REG Linux is built on Buildroot, the same framework used by many embedded Linux systems. The root filesystem is immutable — read-only at runtime, so a bad shutdown or power loss won’t corrupt your OS. User data (ROMs, saves, configs) lives on a separate partition.

On boot, you land in EmulationStation, a game-console-style frontend. Browse your library by system, pick a game, and play. Controllers are auto-configured. WiFi, Bluetooth, and HDMI are set up at first boot.

Under the hood, REG Linux ships RetroArch plus standalone emulators for systems that benefit from them: Dolphin for GameCube/Wii, PPSSPP for PSP, Flycast for Dreamcast, and dozens more.
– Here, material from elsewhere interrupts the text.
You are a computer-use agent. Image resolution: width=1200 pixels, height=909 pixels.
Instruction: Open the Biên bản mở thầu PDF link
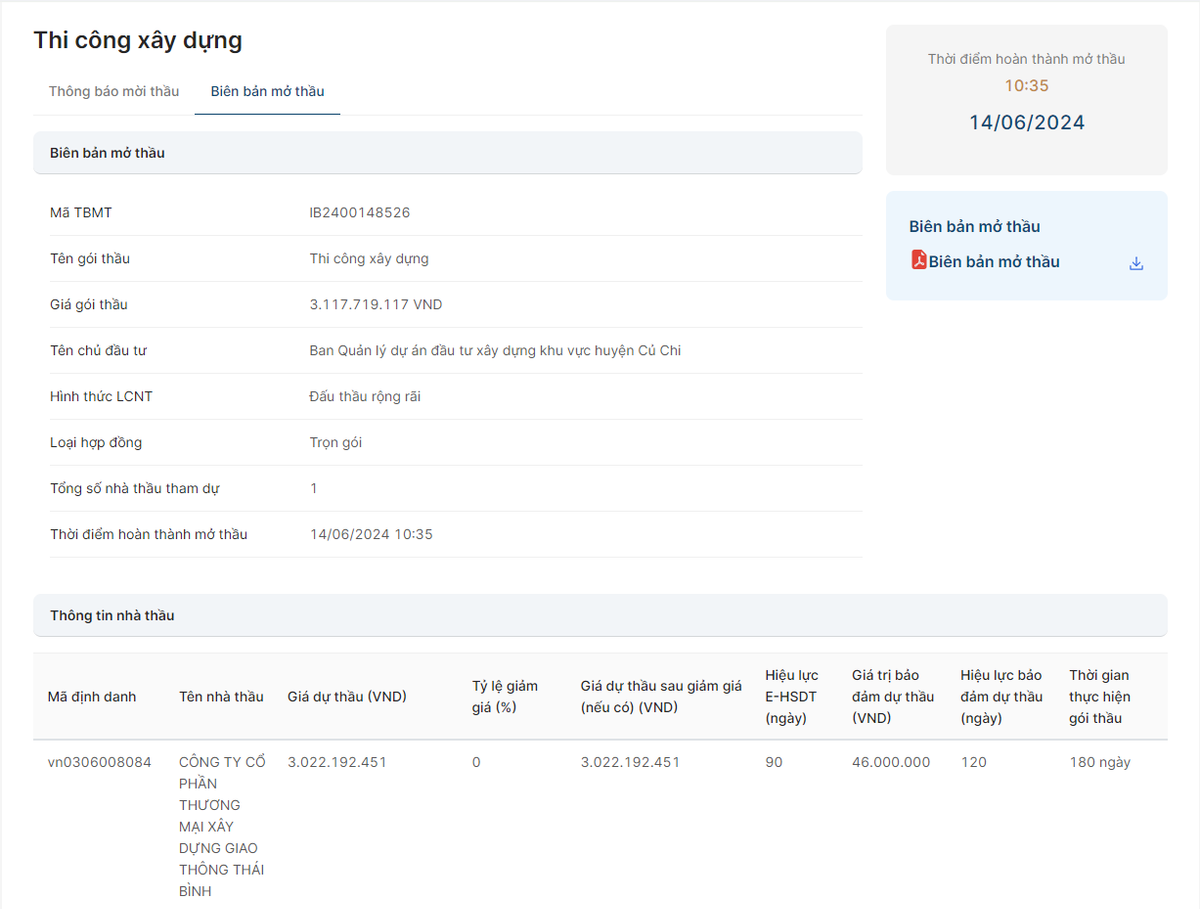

The full emulator list covers arcade, consoles, handhelds, home computers, and game engines.

What makes it different

Device breadth. 186+ devices is a lot. REG Linux adds support for new hardware fast — sometimes within days of a device hitting the market. Budget handhelds get first-class treatment, not just the flagship boards.

RISC-V support. REG Linux is the only retrogaming OS that runs on RISC-V hardware. The Milk-V Mars, Milk-V Meles, StarFive VisionFive 2, and SpacemiT-based boards are all supported. Read more in our RISC-V post.

Live compatibility matrix. At compat.reglinux.org, every device has a feature-by-feature status page: boot, WiFi, Bluetooth, display, GPU acceleration, suspend, audio, USB. Real test data from real hardware, not guesswork. Devices can even self-report their compatibility status automatically.

Minimal and fast. No systemd, no bloat. Boot times are measured in seconds on most devices. The system image is small enough to fit on a 2GB SD card with room to spare.

Getting started

  1. Find your device on the download page
  2. Download the image (.img.gz)
  3. Flash to an SD card with balenaEtcher or dd
  4. Insert, power on, play

That’s it. No installer, no configuration wizard. If something goes wrong, reboot into rescue mode.

Need help? Join the Discord, check the wiki, or open an issue on GitHub.

Free and open source

REG Linux is community-built and free to use. The source code is on GitHub. Contributions, bug reports, and device testing are all welcome.

If you want to see how your device performs before flashing, start with the compatibility matrix. If your device is listed and the features you care about work — grab the image and try it.